> _WRITTEN TASKS_
1. In the article below on holiday shopping forecasts, why does Giss treat back-to-school sales as a useful early gauge? Answer in one to three sentences.
2. In the article below on holiday shopping forecasts, at what firm is Aubie Goldenberg a partner?

This weekend marks the traditional start to the holiday shopping season, and come Nov. 29 economists will be digesting a variety of data to help them assess how retailers will finish out the year. The number of shopping bags carried through parking lots the day after Thanksgiving may not be among them.


“We count bags, but you don’t do it on Black Friday,” advised Jack Kyser, senior economist at Los Angeles Economic Development Corp. “That’s when retailers think they’ll make a lot of money, so they do a lot of stunts and sales. But you have to go back the following week to really see how much people are buying.”


In fact, Richard Giss said the day after Thanksgiving, known as Black Friday for its ability to thrust a retailer’s bottom line into positive territory for the year, often presents a false start to the real spending season.


“There are lots of people in the mall, it’s definitely busy, but I think people go out to look at what they want to buy, and buy later,” said Giss, a partner in Deloitte & Touche’s Los Angeles consumer business group.


“Looking at the weekend after Thanksgiving is very subjective, very anecdotal,” Giss said. “We send a lot of people out to the malls to look at what crowds are like, when they form, what the parking lots are like. If people are circling around looking for a parking place, it’s a good shopping day. If they find a place very easily, it’s a bad shopping day.”


One method that doesn’t hold much water in Southern California is weather watching. In the Midwest and the East Coast, retailers run big sales on winter outerwear before and during the holidays. If it’s unseasonably warm leading up to Christmas, Giss said, it can mean big losses as people do not buy heavy jackets and gloves.


“But looking at the weather in Southern California, it’s a lame excuse unless we have a weekend with a huge downpour that will keep people away from stores,” he said.


Giss actually starts his assessment earlier.


Back-to-school sales are an early, but useful gauge, Giss said, since the dollars that parents spend on kids’ apparel and school supplies indicate how much money they have to spend generally. “If you have a dismal back-to-school period, it starts me on a cautious note,” Giss said. (This year’s results were mixed-to-sluggish.)


His team also takes into account unemployment statistics and uses pre-holiday customer surveys in addition to bag counts and parking lot surveys the day after Thanksgiving.


Aubie Goldenberg, a partner in the retail group at Ernst & Young, prefers hard data specifically fuel prices and how they affect shipping costs at big-box, low-price retailers. Also, if home equity loans and refinancings are up, it means lots of homeowners get infusions of money that can be spent on retail.

> _DATA ENTRIES_
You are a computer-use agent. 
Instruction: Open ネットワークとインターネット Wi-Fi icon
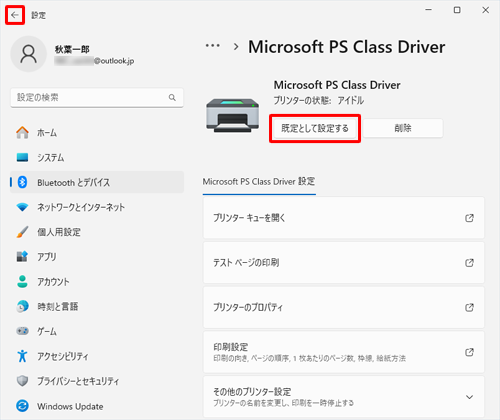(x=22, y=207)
---
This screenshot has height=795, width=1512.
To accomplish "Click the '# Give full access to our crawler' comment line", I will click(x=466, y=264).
* * *
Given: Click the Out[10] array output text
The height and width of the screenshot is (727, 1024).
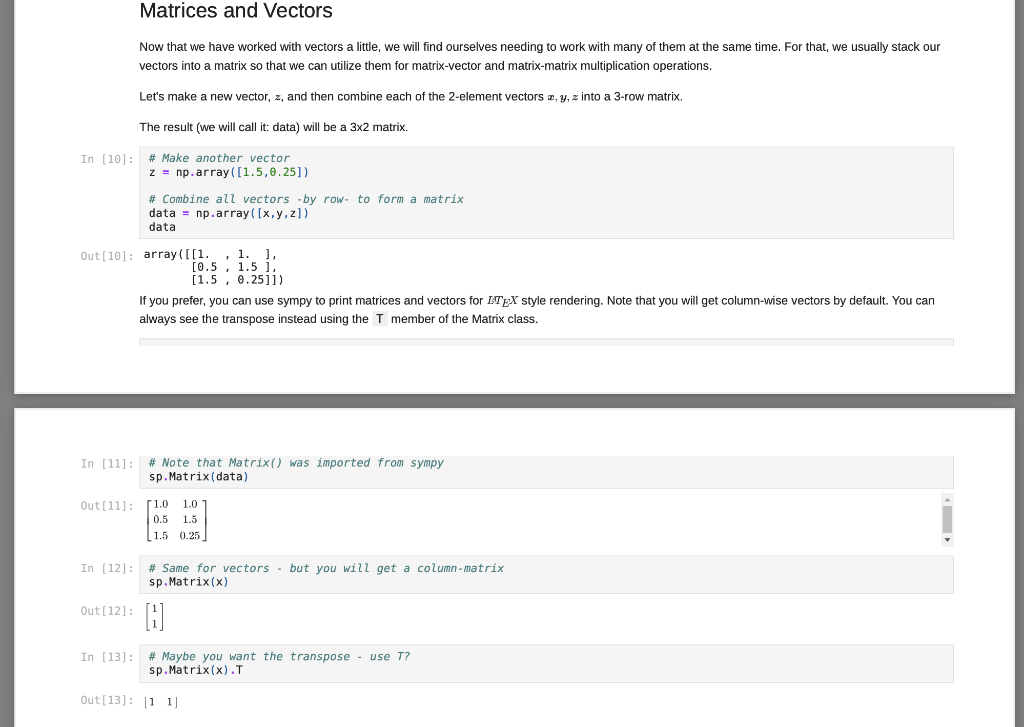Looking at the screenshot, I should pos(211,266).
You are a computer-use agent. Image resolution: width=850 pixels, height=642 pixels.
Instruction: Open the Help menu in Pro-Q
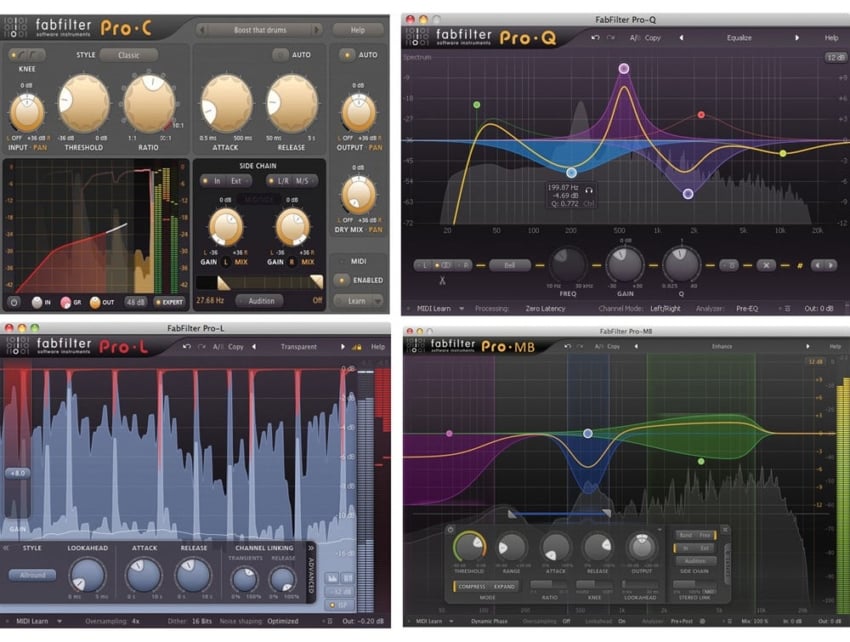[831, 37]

> _ANSWERS BELOW_
1. Giss treats back-to-school sales as a useful early gauge because what parents spend on kids' apparel and school supplies shows how much money they have to spend in general. A dismal back-to-school period makes him start his assessment on a cautious note.

2. Ernst & Young, in its retail group.